THE ambulance service is boosting its fleet of emergency vehicles in parts of Gwent where problems are being experienced in meeting response times.
Rapid Response Vehicles (RRVs) will be based at ambulance stations in Blaenau Gwent, Caerphilly and Chepstow - seven are being introduced into service across the South East Region of the Welsh Ambulance Services NHS Trust.
The paramedic-led vehicles, funded by the Assembly and health authorities, are designed to respond immediately to life-threatening calls and provide essential emergency treatment at the scene until an ambulance arrives.
Blaenau Gwent, Caerphilly and Monmouthshire are areas where the service has had particular difficulty in meeting response time targets.
Though response times for category A - life threatening - calls improved by an average of 10 per cent across the three areas during the first six months of 2001, they are still well below the target rate. The aim is for 75 per cent of ambulances to arrive at the scene of such calls within eight minutes.

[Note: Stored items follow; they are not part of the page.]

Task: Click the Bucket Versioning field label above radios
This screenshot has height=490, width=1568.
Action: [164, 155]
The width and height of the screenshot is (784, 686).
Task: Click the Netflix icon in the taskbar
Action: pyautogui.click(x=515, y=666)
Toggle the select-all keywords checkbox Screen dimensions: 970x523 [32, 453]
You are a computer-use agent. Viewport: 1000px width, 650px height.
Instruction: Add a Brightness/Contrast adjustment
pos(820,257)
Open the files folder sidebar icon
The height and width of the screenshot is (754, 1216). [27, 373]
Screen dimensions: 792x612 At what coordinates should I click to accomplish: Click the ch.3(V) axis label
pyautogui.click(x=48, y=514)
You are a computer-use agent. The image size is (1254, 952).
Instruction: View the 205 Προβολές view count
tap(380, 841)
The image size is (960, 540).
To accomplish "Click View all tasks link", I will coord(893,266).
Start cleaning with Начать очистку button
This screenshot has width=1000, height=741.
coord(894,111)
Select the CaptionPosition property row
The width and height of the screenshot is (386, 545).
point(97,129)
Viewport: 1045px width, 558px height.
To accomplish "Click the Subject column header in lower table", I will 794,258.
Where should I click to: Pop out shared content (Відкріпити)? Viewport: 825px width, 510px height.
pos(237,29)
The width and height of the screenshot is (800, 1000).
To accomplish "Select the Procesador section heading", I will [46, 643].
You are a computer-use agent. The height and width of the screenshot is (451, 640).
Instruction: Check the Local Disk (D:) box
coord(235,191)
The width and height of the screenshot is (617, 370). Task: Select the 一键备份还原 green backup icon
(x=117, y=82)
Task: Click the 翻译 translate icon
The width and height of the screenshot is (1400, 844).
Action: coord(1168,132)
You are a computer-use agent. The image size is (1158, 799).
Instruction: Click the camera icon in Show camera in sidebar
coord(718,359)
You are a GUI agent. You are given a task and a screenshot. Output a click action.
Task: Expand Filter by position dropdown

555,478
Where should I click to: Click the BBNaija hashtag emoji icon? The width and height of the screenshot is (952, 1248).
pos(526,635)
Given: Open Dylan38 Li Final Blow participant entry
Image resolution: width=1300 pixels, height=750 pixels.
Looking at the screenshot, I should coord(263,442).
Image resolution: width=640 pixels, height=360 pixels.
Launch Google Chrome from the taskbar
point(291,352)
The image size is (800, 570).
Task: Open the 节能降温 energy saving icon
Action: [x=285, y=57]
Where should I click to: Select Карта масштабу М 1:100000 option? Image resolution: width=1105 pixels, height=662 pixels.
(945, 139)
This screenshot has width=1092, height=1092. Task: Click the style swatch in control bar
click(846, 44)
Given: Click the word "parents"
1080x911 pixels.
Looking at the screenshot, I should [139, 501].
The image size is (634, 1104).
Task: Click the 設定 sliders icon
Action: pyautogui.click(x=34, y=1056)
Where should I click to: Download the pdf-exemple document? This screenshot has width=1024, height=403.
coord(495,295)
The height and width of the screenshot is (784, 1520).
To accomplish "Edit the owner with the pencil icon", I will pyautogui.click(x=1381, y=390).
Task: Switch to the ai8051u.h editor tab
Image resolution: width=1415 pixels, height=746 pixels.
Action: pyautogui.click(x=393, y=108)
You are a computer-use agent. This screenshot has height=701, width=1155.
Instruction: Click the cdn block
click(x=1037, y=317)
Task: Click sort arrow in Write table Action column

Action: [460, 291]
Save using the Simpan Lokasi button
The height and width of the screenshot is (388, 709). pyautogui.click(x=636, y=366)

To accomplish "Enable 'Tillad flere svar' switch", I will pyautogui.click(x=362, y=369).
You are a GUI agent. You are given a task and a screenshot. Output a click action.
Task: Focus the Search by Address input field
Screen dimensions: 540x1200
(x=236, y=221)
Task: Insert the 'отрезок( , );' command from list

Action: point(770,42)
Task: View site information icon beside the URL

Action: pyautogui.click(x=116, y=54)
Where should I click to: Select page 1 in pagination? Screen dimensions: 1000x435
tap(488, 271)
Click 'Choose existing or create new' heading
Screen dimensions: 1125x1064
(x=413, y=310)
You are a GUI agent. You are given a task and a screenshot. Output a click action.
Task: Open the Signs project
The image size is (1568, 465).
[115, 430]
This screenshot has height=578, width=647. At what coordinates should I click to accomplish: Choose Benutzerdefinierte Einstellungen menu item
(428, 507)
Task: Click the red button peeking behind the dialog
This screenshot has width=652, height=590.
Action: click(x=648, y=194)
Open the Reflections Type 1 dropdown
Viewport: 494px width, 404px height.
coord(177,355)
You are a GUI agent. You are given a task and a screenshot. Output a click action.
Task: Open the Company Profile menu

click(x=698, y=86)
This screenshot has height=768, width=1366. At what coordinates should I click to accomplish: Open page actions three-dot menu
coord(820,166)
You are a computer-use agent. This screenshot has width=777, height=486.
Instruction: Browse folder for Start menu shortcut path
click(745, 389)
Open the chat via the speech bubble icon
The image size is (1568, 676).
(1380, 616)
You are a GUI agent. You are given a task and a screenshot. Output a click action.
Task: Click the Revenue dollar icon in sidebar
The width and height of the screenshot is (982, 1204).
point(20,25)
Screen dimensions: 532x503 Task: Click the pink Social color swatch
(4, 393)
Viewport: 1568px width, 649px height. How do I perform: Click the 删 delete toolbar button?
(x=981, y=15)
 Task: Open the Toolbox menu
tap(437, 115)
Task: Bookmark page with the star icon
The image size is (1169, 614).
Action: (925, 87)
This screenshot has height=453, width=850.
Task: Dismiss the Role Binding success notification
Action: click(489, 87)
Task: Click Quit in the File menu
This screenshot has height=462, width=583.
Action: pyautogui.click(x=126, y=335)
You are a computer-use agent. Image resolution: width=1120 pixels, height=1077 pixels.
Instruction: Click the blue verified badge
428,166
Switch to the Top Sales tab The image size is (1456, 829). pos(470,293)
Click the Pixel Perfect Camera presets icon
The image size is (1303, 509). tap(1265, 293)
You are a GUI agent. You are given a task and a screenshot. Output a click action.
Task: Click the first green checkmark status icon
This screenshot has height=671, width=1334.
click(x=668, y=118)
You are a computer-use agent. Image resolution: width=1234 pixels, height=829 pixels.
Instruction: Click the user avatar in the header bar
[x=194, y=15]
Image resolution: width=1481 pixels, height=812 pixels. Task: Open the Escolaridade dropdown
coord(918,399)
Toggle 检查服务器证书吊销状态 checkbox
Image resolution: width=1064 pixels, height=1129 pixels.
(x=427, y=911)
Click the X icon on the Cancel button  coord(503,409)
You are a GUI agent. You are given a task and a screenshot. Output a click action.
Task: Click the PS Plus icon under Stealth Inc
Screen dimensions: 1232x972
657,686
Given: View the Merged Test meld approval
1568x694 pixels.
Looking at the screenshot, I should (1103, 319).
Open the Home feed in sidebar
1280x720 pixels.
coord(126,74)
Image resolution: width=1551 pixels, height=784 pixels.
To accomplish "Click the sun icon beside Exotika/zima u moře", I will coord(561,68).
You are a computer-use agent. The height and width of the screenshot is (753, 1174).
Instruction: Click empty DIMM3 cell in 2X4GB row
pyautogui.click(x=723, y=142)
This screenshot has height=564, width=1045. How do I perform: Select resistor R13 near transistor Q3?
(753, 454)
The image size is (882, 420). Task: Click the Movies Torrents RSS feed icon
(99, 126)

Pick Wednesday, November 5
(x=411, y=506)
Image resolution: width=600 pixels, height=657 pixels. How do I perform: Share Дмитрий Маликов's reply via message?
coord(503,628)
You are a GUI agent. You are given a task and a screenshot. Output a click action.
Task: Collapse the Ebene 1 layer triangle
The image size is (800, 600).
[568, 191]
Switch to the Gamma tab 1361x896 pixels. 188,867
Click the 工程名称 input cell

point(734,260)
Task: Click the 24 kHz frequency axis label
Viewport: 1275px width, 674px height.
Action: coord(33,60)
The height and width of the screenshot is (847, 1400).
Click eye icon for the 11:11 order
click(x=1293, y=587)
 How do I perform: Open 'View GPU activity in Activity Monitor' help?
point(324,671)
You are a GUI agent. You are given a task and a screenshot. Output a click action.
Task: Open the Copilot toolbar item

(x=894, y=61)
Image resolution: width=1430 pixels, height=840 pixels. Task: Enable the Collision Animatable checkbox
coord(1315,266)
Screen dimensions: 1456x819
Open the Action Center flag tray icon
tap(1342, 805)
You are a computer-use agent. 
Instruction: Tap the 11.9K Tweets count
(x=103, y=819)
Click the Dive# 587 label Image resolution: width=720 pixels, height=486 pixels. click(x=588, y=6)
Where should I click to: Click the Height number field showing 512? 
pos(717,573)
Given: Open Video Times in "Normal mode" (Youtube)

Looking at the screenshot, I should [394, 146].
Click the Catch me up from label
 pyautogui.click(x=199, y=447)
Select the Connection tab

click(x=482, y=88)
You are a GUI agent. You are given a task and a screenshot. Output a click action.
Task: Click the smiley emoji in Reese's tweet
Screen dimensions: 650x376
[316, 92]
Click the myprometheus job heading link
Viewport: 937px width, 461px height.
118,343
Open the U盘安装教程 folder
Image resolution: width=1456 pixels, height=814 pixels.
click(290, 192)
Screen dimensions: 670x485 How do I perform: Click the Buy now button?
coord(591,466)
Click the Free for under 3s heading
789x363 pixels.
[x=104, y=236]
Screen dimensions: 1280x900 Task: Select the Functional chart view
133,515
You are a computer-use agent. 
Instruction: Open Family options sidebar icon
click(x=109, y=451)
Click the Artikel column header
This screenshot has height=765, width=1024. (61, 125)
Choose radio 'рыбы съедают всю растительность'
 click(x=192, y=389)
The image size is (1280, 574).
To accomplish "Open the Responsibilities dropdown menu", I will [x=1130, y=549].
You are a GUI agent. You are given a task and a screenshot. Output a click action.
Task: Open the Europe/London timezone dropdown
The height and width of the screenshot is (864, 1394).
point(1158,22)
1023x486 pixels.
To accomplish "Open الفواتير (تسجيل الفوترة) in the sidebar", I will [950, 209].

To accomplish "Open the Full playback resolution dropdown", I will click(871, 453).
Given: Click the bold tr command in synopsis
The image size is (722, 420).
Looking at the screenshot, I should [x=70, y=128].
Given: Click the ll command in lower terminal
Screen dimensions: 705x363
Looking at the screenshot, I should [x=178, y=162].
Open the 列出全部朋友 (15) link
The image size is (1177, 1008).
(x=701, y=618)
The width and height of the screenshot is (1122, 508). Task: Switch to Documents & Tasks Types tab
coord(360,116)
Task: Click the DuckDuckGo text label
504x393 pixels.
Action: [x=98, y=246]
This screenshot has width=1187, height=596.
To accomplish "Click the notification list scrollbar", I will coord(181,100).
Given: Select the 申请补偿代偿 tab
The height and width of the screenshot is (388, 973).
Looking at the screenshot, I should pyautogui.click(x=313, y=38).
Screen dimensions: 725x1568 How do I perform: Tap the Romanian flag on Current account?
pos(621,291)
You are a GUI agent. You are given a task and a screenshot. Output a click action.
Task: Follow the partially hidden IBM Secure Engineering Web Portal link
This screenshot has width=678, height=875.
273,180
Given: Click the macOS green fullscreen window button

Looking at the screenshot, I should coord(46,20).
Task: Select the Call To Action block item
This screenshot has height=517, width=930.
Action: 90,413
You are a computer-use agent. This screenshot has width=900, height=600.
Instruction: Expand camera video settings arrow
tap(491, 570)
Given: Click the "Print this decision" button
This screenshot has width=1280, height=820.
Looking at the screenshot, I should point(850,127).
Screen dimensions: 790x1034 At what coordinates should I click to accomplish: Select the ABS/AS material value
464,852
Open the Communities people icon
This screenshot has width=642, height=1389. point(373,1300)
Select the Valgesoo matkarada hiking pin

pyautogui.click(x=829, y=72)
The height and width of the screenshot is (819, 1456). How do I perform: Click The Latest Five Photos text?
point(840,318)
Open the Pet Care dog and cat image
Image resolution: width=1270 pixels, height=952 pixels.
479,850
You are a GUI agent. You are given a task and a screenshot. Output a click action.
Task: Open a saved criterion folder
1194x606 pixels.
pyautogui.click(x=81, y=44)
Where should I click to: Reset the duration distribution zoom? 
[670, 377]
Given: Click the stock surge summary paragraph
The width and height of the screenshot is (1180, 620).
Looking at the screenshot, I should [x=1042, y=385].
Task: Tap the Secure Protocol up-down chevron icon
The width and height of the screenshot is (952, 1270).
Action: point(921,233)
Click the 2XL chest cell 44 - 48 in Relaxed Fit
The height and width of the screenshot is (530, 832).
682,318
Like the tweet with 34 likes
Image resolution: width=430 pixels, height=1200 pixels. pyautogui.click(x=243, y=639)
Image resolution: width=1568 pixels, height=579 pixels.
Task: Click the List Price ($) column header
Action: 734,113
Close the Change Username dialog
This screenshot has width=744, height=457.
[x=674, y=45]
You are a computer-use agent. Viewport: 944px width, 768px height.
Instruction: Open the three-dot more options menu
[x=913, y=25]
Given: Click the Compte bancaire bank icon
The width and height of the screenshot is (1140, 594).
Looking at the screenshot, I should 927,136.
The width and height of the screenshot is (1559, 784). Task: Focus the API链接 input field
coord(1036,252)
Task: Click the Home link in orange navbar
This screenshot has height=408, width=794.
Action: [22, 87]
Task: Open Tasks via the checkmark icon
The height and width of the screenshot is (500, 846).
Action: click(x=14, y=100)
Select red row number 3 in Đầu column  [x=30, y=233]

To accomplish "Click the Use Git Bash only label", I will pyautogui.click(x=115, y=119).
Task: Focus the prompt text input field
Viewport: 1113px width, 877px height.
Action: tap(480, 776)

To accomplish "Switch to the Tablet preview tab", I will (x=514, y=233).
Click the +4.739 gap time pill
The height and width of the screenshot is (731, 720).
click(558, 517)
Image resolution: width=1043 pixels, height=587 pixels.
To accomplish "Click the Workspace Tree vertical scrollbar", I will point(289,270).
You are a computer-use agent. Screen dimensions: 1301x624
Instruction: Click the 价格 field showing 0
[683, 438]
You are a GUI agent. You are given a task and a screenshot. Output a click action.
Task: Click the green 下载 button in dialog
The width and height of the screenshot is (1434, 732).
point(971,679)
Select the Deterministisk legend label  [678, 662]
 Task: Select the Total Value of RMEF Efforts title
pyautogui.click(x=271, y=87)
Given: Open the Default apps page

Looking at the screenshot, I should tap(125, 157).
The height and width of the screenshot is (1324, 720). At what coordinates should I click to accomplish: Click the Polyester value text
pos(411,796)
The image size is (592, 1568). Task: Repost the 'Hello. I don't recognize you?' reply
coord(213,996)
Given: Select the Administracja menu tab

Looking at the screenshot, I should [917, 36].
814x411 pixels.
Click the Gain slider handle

By the end of June, the rate in Caerphilly was almost 44 per cent, in Blaenau Gwent nearly 47 per cent, and in Monmouthshire just over 47 per cent.
The RRVs are considered as a valuable extra resource and not as a replacement for existing emergency ambulance services.
The trust has also introduced a scheme in which ambulance staff who train volunteers in basic lifesaving skills so they can begin to treat a patient before an ambulance can reach them.
"We are looking forward to the inevitable improvements in the delivery of care that these additional resources should provide," said South East Regional Ambulance Officer George Murphy.